J’aime le travail de longue haleine. En voici le résultat : un très beau livre, car Mike et Chantal sont à la fois des chercheurs et des artistes. Un ouvrage de photographies, presque exclusivement, avec de courts textes, des entretiens avec des inconnus, et des notoriétés (Murat Belge et Sevan Nisanyan notamment - je reviendrai sur ce dernier ultérieurement). Un travail visuel pour traiter d’un sujet visuel.
Il s’agit presque d’une encyclopédie de la sémiologie du pouvoir en Turquie. Mais cette sémiologie est dûment spatialisée par les auteurs, c'est une topologie autant qu’une sémiologie, une géographie de la vie quotidienne et une géographie de l’obsession et – même si la Turquie n’est pas une dictature – de l’oppression. Ou plutôt une sémiologie qui peut servir à l’oppression, qui peut être oppressive.

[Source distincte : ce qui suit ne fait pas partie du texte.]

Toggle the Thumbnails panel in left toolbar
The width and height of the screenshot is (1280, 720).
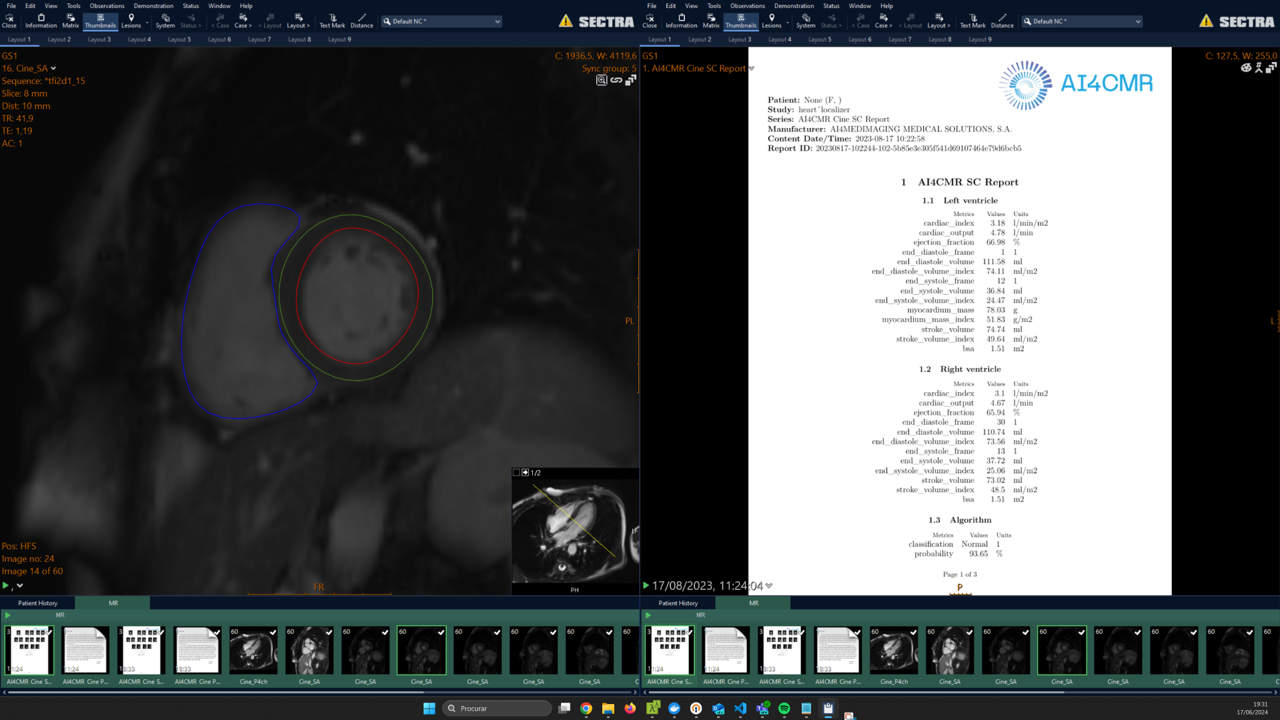pyautogui.click(x=100, y=20)
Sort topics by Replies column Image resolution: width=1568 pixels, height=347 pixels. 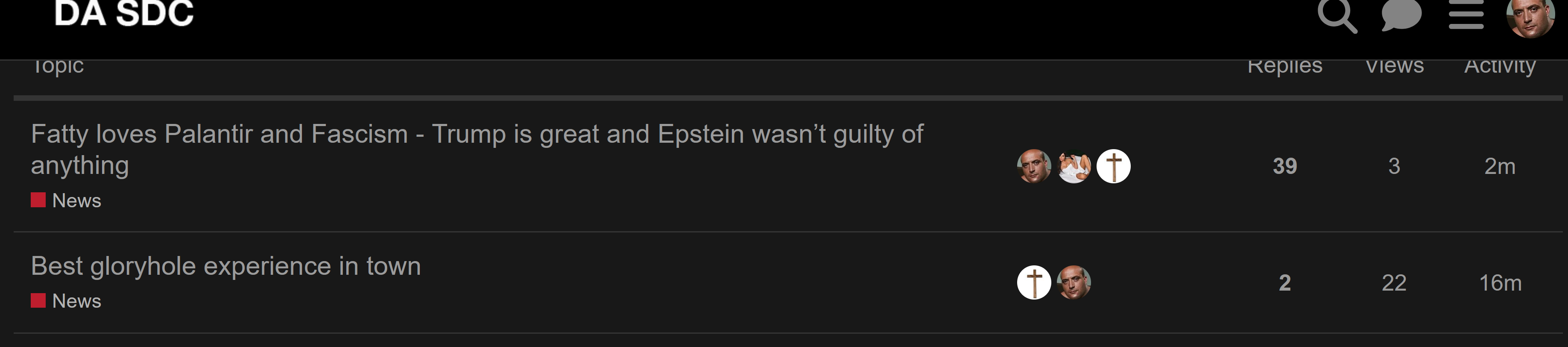pos(1284,66)
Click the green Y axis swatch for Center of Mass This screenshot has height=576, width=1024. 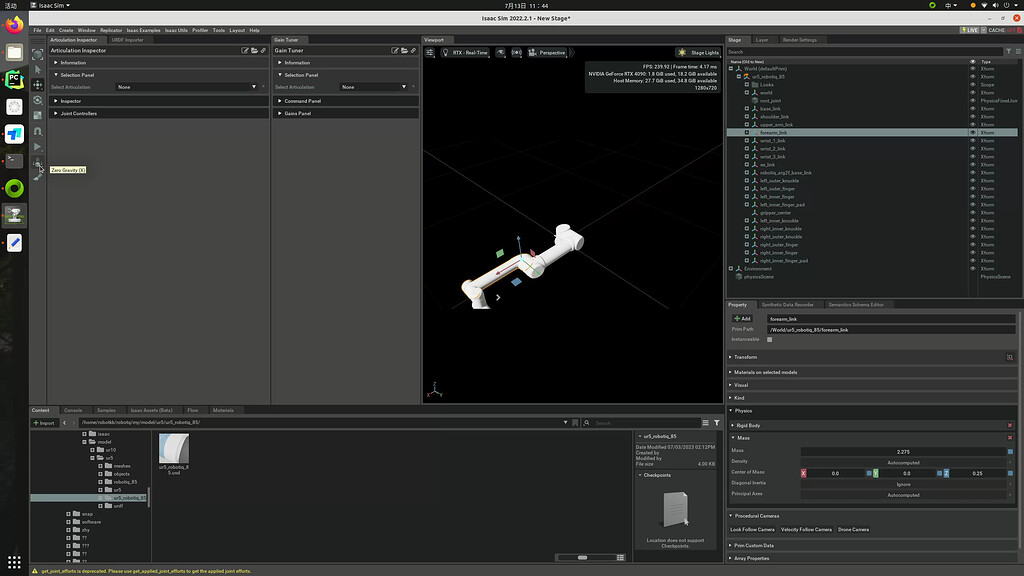[x=875, y=473]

La force et la beauté des images rend compte de l’ubiquité du Père et donc du rôle qu’on veut lui faire jouer, la surveillance et le contrôle. La statue d’Atatürk agit comme une caméra de surveillance, car on ne fait pas n’importe quoi dans son périmètre, sous peine de tomber sous le coup de la loi. Mais le livre du couple Zakari-Mandel n’en reste pas là. Il évoque le passé de cette obsession, par des images d’archives, il retrace la méthode des auteurs (la prospection systématique et l’exposition de rue, qui provoque la réaction des passants, et la photographie de ces réactions elles-mêmes). Il évoque, mieux que je ne viens de le faire, « l’affaire » elle-même, en 1997. Il évoque l’imagerie populaire contemporaine, celle des démonstrations de masse lors des fêtes nationales, celle de l’armée, etc.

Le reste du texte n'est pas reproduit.